Мотив сна в романе представлен двумя вариантами, символическое значение которых различно:
— естественный сон;
— сон, вызванный насильственным воздействием на психику и условно названный нами «наркотический сон».
Естественный сон является выражением подсознания героя. Во сне как бы получает свободу голос «истинного человека», который в «дневной» жизни героя заглушается повседневными делами или сознательно подавляется им. Поэтому сам факт того, что герой видит сон, означает, что, по мнению автора, герой находится на пути к Истине, ведь в нем пробуждается внутренний голос Добра.
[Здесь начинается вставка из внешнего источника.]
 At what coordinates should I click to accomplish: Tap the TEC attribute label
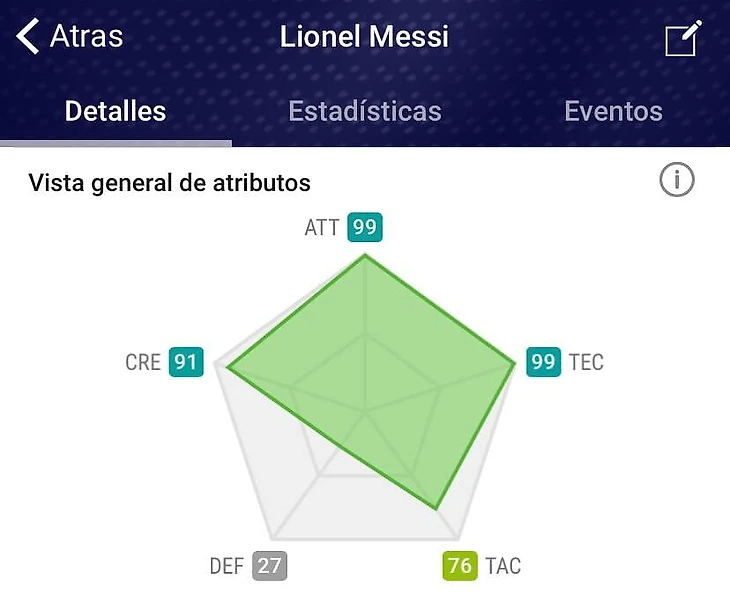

Так, днем Пилат «прогнал» (37) объяснявшую его тоску мысль о том, «что он чего-то не договорил с осужденным, а может быть, чего-то не дослушал» (37). Однако вечером и тоска, и мысль о ее причине возвращаются: прокуратор «быстро понял» (300), «в чем причина его душевных мучений. <...> Ему ясно было, что сегодня днем он что-то безвозвратно упустил» (300—301). Но Пилат «постарался обмануть себя» (300—301), «внушить себе» (301), что упущенное можно «исправить» (301), т. е. прокуратор пытается заглушить голос своей совести. Но совесть не успокаивается, и в сне Пилата выявляется внутренняя работа души — все то, что обычно остается скрытым для посторонних и частично для самого героя. Именно во сне Пилат осознает, что именно он «безвозвратно упустил» (301). Таким образом, сон является одним из средств раскрытия характера героя. Из сна Пилата читатель узнает о раскаянии героя, о том, что теперь он готов погубить свою карьеру ради спасения невинного человека.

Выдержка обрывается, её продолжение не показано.